Given records ::
^^^^^^^^

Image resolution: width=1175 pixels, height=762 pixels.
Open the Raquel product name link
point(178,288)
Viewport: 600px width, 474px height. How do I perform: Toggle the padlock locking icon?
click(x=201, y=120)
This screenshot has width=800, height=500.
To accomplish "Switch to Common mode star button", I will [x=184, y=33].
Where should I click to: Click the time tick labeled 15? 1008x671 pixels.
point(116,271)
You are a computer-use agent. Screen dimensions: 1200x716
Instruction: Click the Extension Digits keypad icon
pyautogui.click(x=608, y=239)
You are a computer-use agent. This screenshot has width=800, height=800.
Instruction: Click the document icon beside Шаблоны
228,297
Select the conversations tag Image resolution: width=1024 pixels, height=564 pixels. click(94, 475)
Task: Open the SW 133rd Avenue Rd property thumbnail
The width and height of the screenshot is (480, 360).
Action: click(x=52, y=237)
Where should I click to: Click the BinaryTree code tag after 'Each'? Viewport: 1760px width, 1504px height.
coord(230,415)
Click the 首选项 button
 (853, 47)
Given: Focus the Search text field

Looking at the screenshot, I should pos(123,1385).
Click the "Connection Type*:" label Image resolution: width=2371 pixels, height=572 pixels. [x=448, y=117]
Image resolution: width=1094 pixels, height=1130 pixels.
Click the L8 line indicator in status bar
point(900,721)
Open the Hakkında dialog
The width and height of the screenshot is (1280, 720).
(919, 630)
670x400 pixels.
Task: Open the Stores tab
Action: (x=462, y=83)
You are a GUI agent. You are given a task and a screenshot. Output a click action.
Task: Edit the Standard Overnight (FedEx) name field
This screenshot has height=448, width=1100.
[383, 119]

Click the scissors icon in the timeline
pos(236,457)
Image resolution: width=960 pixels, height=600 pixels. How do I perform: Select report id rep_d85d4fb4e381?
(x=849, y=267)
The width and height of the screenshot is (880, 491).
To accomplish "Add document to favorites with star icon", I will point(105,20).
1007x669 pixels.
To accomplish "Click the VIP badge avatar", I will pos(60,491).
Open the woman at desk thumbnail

^^^^^^^^

Task instructions :: Search the entries for the word "agent" and show every line that has it.

Written reply ::
You are a computer-use agent. Screen dimensions: 1200x716
You are a computer-use agent. This screenshot has width=800, height=800.
You are a GUI agent. You are given a task and a screenshot. Output a click action.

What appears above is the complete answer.